Challenges for YouTube LRM:
- Cost: LRM is powerful but expensive to serve [03:18:36]. YouTube achieved over 95% cost savings to enable production launch [03:19:01].
- Vocabulary Size: Billions of videos (20 billion, millions added daily) vs. 100,000 words in LLM English vocabulary [03:20:24].
- Freshness: Unlike LLMs, recommendation systems demand real-time freshness (minutes/hours) for new content [03:20:51]. LRM requires continuous pre-training on a daily/hourly basis [03:21:35].
- Scale: Must use smaller, more efficient models (Flash and smaller checkpoints) to meet latency and scale requirements for billions of daily active users [03:21:52].
Recipe for LLM-based Recommendation System:
- Tokenize Content: Create a domain-specific language by building rich embeddings from features and quantizing them into atomic tokens [03:22:28].
- Adapt LLM: Link English and the new domain language through training tasks that enable reasoning across both [03:22:56], resulting in a bilingual LLM [03:23:10].
- Prompt with User Information: Construct personalized prompts with user demographics, activity, and actions, then train task-specific models to create a generative recommendation system [03:23:21].
Future of AI in Recommendations
Currently, LLMs primarily augment recommendations, enhancing quality invisibly to users [03:23:56]. The AI trust gap in user experiences for recommendations is “underhyped” because users don’t directly know what’s happening [03:24:16].
Upcoming Developments:
- Interactive Experiences: Users will be able to talk to bilingual LLMs in natural language to steer recommendations towards their goals [03:24:26].

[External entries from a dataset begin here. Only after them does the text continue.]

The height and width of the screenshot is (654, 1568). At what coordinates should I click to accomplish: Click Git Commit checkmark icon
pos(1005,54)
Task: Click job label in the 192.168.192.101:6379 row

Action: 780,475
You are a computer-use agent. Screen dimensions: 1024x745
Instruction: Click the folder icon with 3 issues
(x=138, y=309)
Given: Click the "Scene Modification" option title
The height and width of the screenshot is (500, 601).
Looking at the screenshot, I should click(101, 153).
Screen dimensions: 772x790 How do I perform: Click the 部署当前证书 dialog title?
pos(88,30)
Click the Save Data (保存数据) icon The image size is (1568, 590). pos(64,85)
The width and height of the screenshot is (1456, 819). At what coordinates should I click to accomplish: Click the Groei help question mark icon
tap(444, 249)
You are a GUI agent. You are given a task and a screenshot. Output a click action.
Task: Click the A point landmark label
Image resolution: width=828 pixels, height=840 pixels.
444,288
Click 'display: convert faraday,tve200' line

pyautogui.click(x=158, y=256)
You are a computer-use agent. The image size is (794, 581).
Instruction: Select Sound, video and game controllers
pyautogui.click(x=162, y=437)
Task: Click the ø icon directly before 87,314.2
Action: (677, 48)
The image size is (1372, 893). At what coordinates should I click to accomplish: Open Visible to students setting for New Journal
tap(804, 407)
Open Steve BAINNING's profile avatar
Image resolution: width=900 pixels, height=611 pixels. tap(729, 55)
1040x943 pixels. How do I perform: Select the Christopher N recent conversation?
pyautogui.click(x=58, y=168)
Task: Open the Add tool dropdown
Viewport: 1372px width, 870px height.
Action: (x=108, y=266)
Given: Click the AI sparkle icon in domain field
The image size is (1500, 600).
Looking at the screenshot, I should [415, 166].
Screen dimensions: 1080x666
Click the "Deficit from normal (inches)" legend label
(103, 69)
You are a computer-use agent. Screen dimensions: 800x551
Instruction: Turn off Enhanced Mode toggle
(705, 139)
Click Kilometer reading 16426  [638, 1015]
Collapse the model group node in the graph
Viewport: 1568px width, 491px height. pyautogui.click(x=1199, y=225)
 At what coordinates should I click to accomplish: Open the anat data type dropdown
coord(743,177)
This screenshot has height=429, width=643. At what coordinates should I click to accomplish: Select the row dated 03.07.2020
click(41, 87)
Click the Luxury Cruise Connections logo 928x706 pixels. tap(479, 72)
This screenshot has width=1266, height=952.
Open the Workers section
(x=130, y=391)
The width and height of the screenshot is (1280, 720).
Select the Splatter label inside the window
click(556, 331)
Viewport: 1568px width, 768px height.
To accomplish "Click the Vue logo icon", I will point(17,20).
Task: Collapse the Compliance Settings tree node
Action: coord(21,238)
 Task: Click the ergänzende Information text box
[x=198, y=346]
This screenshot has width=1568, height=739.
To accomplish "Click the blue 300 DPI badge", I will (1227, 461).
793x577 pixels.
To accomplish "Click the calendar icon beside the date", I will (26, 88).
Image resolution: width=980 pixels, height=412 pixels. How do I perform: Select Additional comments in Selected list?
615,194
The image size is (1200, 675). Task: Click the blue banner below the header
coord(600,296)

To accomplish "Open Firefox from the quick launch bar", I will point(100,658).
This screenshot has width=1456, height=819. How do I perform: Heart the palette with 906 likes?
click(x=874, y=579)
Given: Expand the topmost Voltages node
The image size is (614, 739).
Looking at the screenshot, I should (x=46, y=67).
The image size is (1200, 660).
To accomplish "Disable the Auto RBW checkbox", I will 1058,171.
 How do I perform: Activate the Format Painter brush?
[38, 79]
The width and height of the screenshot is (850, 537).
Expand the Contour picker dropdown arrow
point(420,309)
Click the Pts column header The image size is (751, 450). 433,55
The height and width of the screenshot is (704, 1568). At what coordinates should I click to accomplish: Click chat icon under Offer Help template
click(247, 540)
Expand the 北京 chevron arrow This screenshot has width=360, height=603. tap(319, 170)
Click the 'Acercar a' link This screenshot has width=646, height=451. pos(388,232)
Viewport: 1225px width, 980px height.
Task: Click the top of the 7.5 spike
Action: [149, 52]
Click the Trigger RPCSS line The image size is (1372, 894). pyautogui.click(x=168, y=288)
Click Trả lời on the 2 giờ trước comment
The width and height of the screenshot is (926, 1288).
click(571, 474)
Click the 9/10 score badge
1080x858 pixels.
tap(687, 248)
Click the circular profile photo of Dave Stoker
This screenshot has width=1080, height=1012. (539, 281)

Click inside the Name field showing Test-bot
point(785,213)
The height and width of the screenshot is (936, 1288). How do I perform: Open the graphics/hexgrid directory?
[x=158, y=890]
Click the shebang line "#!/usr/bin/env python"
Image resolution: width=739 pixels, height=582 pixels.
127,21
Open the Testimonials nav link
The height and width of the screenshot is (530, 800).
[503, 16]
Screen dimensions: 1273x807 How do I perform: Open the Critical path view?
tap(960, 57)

- Explainable Recommendations: Recommenders will explain why a candidate was recommended [03:24:42].
- Blurring Search and Recommendations: The lines between search and recommendation will increasingly blur [03:24:52].
- Generative Content: Recommendations may evolve to include personalized versions of content, or even content creation itself, leading to “end-of-one” content generated for individual users [03:25:01]. This represents a significant shift in the evolution of AI interfaces and user interaction and design process improvements with AI.
Learnings:
- Semantic IDs: Solve cold-start and sparsity by encoding content.
- Data Augmentation: LLMs generate rich, high-quality synthetic data for tail queries and items at lower cost.
- Unified Models: Simplify systems, reduce maintenance, and accelerate innovation across multiple recommendation tasks.